Genital warts may cause itching but usually don't hurt. To diagnose genital warts, a doctor will examine you or take a biopsy (a sample of the wart). They may also take a blood sample to test for HIV and syphilis. Depending on the results, they may refer you to a specialist for further tests.
Genital warts are caused by the human papillomavirus (HPV). This virus is spread through skin-to-skin contact with someone who has it, often during vaginal, anal, or oral sex. In rare cases, genital warts can multiply in large groups in people with weakened immune systems. Genital warts on the cervix or inside the vagina can cause changes in the cervix (dysplasia) that can lead to cervical cancer.
To reduce your risk of getting genital warts, limit your number of sexual partners and get vaccinated. Using a condom every time you have sex is also recommended but won't necessarily protect you from genital warts. If you have warts or red bumps on or around your genitals, if your partner has HPV or another STD, or your partner has genital warts, see your doctor or nurse or contact your local Planned Parenthood health center. Be sure to get screened for cancer of the cervix, vagina, vulva, or anus if you have been diagnosed with genital warts.
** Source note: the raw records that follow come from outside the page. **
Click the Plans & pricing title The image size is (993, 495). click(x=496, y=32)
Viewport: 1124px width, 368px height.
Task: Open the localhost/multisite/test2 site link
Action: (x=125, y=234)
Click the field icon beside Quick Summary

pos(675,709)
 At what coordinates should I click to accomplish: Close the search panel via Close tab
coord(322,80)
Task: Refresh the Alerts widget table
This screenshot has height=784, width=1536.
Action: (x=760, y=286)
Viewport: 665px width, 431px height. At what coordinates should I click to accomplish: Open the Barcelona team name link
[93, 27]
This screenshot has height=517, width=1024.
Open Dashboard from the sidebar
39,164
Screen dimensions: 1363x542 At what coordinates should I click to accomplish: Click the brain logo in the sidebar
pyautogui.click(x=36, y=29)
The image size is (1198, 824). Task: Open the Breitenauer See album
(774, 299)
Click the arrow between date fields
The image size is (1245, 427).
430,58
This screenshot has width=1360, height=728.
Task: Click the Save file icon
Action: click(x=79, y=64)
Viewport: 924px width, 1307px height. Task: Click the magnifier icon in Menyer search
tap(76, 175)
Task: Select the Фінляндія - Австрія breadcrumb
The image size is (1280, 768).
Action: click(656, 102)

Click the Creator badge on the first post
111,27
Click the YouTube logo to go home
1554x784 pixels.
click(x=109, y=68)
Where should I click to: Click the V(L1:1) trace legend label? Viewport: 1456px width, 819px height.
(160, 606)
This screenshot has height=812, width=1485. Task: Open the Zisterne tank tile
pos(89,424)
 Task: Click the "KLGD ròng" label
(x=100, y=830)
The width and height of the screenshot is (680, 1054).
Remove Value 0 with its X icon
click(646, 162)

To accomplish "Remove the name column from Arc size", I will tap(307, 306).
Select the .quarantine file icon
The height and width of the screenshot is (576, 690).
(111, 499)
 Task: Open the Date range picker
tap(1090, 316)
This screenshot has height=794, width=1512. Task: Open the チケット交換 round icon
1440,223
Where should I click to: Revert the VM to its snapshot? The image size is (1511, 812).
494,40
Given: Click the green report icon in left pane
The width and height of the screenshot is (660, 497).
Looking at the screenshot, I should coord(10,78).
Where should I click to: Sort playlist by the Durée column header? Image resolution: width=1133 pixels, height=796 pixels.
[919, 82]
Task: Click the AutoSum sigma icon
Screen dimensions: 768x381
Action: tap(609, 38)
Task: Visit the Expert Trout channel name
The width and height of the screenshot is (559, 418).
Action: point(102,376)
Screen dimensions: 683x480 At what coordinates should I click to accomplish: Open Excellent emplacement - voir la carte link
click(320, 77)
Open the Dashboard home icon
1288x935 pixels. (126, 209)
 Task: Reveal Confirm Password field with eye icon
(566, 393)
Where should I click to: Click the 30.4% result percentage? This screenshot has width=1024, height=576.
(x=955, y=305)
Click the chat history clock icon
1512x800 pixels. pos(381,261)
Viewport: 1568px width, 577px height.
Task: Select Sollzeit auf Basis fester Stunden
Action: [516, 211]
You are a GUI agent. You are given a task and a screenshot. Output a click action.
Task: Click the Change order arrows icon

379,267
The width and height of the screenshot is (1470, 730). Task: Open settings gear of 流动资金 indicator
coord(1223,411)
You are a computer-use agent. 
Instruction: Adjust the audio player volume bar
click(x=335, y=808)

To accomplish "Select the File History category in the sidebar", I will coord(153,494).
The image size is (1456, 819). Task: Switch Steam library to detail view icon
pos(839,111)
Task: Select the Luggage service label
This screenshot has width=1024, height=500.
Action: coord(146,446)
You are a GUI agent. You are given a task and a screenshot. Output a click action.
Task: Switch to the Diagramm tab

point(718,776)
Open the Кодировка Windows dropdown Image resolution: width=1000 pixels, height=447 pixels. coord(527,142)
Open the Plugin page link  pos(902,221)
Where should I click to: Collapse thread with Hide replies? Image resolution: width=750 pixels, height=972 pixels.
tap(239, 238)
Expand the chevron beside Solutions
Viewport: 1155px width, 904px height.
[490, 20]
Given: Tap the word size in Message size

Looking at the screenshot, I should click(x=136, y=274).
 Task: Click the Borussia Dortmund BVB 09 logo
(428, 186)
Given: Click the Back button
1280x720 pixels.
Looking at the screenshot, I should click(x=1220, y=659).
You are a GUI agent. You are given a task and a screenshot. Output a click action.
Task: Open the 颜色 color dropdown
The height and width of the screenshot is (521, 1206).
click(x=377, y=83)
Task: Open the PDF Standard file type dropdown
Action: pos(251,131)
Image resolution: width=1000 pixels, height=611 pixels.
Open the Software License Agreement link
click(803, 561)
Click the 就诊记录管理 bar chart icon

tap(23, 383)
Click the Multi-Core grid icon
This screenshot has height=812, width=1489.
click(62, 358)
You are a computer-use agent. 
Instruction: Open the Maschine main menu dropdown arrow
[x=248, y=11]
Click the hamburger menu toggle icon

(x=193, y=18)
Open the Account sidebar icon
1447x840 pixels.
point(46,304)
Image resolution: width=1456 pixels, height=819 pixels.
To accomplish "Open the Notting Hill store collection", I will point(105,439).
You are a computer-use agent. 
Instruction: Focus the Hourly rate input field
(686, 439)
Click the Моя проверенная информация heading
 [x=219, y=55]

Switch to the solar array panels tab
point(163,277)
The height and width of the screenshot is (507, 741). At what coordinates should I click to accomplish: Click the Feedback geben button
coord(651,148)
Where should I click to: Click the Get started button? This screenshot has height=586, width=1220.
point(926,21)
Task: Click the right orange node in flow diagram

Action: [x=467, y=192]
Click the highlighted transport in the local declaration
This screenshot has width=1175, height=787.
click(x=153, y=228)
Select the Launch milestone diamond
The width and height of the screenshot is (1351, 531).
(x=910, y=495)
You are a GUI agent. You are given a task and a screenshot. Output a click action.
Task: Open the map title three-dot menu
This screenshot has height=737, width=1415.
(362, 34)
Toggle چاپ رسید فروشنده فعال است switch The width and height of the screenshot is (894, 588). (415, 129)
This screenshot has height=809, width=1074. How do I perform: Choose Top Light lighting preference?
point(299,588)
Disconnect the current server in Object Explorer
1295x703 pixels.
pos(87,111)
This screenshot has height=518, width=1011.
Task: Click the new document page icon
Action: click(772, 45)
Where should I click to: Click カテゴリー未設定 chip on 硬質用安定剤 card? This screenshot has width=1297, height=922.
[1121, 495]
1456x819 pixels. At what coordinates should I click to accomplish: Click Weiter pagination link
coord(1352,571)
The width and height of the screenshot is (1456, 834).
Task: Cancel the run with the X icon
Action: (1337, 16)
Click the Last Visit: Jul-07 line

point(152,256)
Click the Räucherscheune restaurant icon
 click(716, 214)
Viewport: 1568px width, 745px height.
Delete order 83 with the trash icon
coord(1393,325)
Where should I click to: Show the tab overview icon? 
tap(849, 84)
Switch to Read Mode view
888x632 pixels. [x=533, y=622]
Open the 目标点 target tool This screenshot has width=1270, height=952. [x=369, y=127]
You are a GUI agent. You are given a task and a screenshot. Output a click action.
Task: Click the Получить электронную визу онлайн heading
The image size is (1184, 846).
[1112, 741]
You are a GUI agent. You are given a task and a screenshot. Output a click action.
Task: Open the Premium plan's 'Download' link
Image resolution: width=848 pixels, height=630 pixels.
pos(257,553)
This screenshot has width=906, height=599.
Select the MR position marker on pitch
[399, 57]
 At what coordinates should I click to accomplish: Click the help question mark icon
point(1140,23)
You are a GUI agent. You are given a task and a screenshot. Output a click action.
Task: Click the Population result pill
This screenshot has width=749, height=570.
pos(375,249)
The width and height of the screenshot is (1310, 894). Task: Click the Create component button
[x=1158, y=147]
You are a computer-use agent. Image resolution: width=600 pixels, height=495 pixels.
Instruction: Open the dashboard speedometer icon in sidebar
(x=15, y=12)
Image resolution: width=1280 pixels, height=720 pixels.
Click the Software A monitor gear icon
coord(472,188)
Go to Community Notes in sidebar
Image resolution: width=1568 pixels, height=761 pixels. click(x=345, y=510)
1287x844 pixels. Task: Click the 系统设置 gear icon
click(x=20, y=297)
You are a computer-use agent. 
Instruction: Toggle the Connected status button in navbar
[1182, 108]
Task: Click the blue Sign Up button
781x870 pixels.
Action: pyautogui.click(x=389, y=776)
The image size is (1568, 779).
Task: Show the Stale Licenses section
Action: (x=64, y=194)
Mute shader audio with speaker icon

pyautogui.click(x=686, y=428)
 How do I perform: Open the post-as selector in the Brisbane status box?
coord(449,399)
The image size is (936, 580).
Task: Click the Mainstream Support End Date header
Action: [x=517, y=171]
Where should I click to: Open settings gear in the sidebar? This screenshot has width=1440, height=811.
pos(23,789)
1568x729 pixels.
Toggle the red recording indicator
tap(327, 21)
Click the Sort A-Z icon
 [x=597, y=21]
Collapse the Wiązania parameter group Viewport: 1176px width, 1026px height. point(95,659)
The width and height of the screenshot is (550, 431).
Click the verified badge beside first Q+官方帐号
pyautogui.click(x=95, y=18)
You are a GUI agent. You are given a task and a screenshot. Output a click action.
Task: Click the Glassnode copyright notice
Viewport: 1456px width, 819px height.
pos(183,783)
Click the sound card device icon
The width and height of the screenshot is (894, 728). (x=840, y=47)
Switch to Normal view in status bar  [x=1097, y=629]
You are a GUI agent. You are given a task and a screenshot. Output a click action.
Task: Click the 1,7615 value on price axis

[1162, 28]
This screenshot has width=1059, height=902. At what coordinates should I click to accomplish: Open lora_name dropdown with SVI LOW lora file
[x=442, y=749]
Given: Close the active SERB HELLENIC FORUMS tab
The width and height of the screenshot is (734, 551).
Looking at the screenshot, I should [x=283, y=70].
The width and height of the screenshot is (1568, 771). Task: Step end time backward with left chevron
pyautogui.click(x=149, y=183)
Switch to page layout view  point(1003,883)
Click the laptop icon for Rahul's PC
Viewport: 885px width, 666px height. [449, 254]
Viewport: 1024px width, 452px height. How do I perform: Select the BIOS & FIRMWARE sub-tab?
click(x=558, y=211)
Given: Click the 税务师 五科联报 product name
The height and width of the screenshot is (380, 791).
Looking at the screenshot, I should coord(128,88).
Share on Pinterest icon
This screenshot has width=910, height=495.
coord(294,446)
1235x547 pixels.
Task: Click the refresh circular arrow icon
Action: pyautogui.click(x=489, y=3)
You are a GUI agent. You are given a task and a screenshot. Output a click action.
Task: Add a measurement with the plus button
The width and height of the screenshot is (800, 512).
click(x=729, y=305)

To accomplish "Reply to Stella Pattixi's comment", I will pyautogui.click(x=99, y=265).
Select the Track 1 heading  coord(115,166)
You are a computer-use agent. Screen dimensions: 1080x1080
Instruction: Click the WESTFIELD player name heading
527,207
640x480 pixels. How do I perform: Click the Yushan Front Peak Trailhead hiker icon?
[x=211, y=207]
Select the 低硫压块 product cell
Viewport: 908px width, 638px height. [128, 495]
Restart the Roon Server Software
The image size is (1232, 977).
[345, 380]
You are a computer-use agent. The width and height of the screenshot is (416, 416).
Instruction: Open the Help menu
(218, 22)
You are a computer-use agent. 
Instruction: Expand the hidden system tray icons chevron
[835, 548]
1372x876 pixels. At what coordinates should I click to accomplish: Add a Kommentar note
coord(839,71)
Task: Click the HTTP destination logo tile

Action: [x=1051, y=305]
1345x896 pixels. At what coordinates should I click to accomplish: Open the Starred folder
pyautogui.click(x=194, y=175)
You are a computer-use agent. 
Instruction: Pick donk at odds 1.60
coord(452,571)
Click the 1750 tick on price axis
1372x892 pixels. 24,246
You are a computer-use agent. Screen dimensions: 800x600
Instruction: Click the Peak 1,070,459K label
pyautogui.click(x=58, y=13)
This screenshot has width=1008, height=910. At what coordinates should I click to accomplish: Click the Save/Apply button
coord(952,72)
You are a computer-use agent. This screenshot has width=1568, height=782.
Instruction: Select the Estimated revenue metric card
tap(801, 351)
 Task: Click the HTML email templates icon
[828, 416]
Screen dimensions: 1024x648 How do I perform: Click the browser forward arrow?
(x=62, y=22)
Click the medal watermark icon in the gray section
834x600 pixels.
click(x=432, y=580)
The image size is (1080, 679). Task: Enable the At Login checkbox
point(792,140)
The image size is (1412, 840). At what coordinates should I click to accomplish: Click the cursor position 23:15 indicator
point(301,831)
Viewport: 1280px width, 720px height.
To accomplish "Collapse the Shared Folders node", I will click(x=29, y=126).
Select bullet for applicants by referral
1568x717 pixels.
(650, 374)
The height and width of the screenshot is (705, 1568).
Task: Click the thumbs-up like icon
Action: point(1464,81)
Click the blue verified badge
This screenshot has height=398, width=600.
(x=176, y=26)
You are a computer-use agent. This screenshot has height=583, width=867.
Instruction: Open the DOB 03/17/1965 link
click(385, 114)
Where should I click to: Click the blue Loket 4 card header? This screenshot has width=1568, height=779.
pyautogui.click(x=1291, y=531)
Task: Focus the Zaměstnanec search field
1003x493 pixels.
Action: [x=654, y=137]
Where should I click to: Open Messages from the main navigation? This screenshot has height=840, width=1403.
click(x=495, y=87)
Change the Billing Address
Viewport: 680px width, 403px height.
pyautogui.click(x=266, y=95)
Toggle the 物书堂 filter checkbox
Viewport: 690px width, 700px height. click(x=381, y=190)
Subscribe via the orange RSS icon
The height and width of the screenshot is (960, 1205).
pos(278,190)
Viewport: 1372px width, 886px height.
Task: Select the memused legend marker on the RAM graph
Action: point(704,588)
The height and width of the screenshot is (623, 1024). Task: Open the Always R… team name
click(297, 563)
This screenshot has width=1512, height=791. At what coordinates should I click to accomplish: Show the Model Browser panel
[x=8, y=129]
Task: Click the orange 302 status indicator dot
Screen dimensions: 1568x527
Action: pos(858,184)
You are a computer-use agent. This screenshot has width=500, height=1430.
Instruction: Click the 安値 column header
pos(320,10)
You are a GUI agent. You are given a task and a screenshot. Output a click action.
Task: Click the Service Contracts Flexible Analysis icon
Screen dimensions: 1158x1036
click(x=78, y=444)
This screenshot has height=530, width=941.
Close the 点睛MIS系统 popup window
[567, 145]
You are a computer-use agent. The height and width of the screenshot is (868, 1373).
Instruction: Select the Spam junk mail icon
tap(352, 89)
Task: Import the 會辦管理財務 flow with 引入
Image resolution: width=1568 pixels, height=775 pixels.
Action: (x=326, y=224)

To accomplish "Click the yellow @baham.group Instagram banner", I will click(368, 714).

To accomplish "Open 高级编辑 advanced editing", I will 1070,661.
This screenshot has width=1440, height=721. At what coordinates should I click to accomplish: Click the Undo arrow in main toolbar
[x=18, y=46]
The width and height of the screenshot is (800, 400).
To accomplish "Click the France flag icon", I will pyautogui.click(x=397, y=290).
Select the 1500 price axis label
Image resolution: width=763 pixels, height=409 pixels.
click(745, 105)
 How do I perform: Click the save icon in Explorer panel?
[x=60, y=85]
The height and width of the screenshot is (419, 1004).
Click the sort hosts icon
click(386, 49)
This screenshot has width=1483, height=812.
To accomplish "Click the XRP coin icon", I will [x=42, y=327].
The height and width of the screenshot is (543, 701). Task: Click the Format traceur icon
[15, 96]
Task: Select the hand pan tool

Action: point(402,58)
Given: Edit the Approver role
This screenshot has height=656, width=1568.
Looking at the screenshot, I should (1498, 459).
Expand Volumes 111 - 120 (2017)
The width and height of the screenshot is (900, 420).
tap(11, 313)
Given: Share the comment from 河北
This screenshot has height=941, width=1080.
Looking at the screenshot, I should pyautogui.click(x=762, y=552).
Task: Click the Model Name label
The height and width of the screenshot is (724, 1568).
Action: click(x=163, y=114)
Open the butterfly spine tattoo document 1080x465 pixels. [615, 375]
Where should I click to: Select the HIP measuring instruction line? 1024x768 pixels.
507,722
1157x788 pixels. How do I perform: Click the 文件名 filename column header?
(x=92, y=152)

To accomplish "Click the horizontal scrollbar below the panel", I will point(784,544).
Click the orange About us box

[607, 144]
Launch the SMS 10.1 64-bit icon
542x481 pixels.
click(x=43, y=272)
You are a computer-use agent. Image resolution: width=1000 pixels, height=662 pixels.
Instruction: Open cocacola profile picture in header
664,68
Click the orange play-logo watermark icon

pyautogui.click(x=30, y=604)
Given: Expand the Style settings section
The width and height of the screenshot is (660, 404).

Genital warts are a common sexually transmitted infection (STI) caused by certain types of human papillomavirus (HPV). They can appear as small bumps on the genitals and can range in size from very small to large. Itching is a common symptom but they usually don't hurt. Genital warts are spread through skin-to-skin contact with someone who has it, often during vaginal, anal, or oral sex.
If you have any symptoms that could be related to genital warts or if your partner has HPV or another STD, see your doctor or nurse or contact your local Planned Parenthood health center for testing and treatment options.